Start of Data to use

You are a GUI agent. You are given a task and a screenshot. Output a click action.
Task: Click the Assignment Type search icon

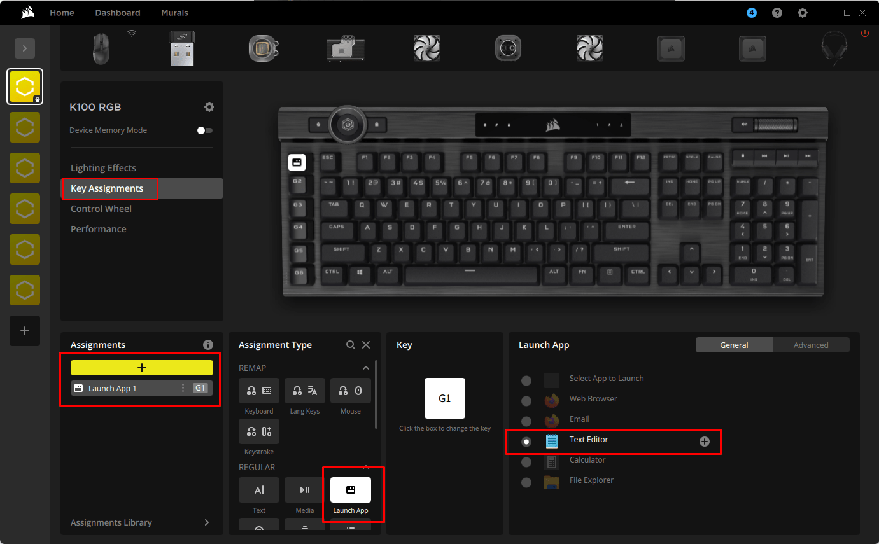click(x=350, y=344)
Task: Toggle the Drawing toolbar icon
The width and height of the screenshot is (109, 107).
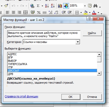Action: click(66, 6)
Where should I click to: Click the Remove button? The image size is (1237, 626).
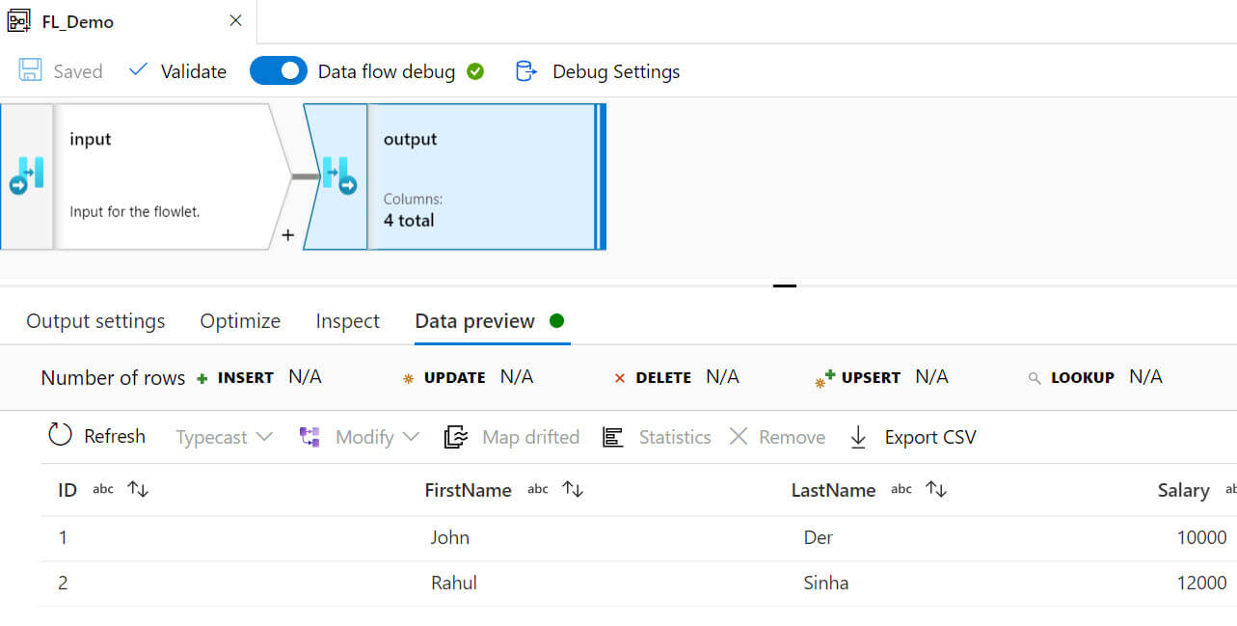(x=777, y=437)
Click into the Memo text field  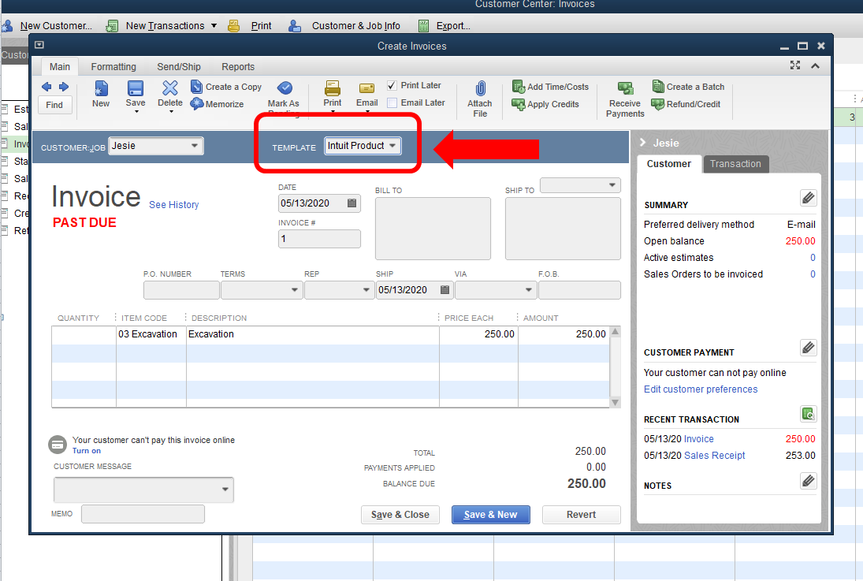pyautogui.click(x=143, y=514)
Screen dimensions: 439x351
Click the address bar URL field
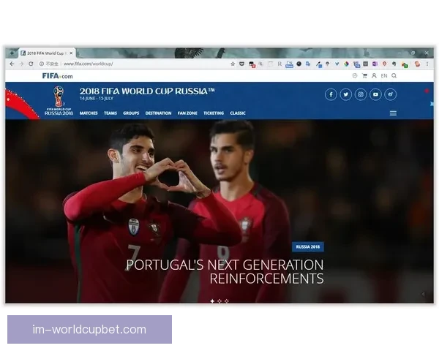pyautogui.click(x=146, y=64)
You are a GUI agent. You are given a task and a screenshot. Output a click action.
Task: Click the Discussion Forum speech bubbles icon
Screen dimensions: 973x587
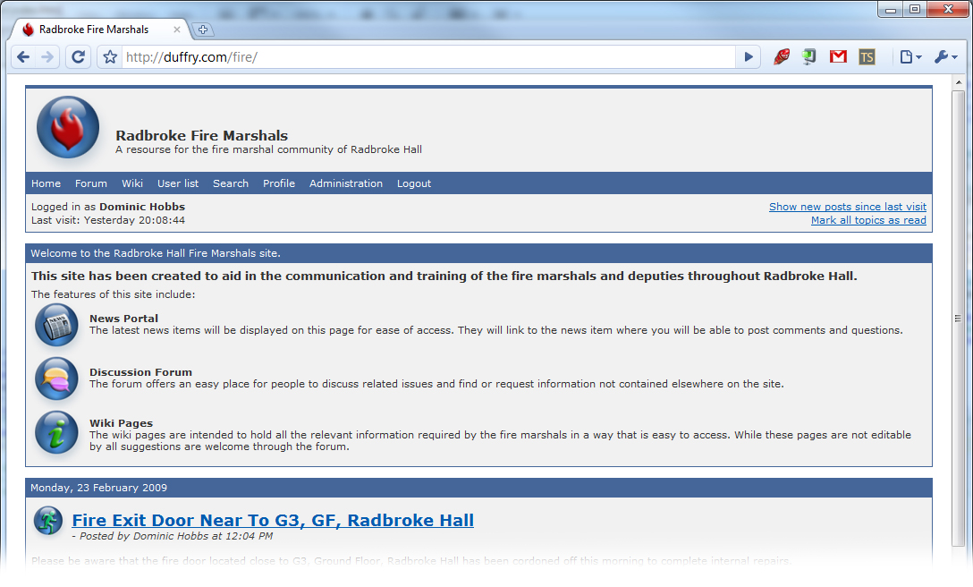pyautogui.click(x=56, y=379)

End of Data to use
Start of Data to use

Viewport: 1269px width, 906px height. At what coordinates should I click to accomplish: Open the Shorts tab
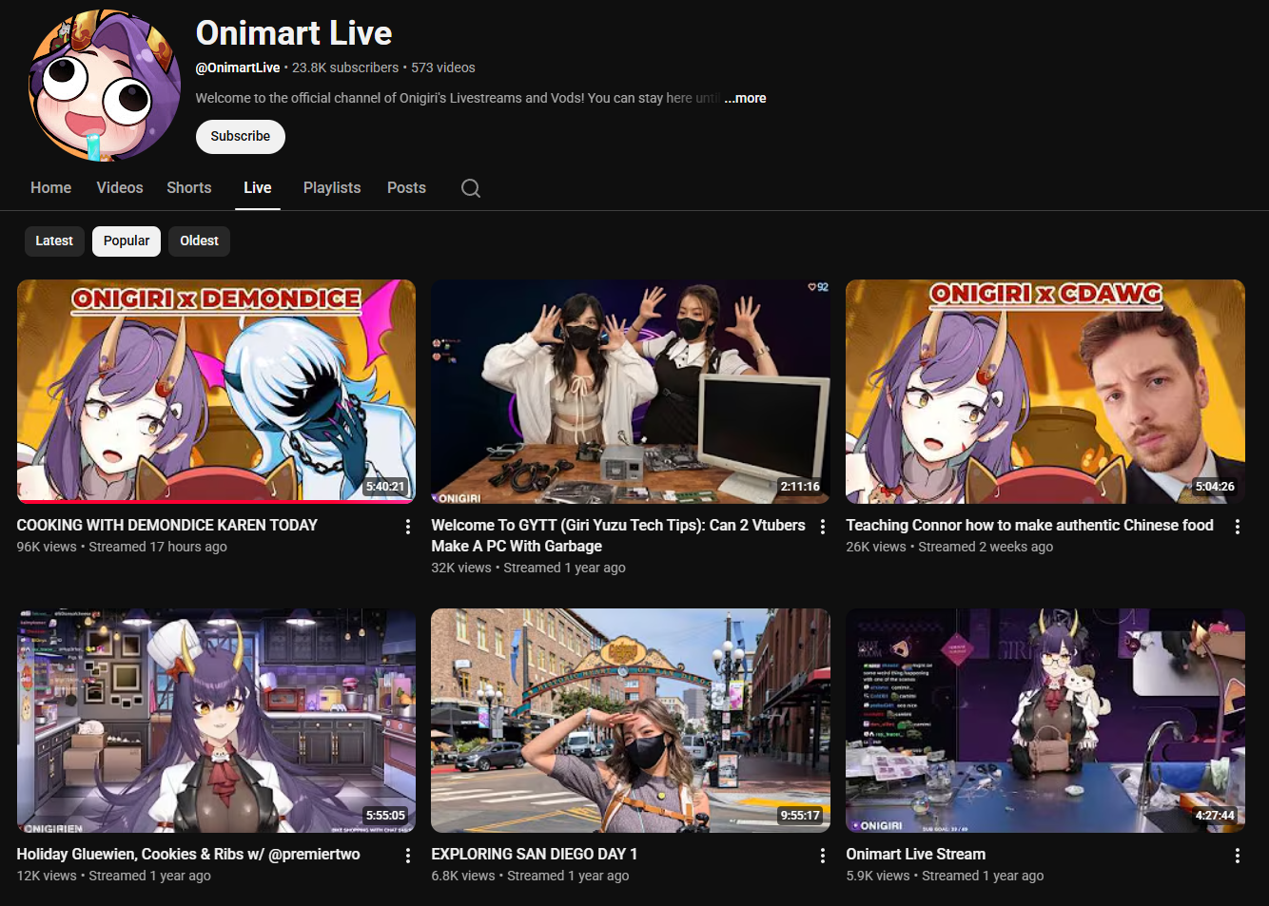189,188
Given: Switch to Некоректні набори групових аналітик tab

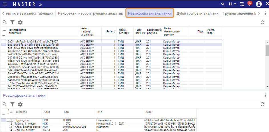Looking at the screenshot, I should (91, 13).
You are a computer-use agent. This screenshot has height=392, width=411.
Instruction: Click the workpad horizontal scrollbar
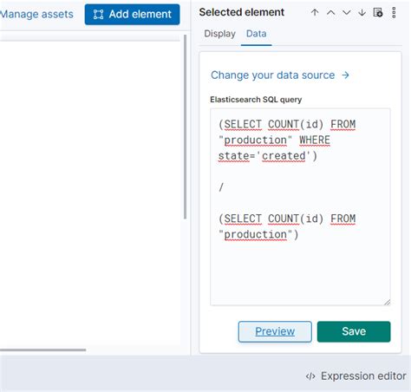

End of Data to use

What to work on: Retype the records above, but only those lines that fall between the line containing "You are a computer-use" and the line containing "Instruction: Click the", with both of those lines included, exactly as written.

Response box:
You are a computer-use agent. This screenshot has height=392, width=411.
Instruction: Click the workpad horizontal scrollbar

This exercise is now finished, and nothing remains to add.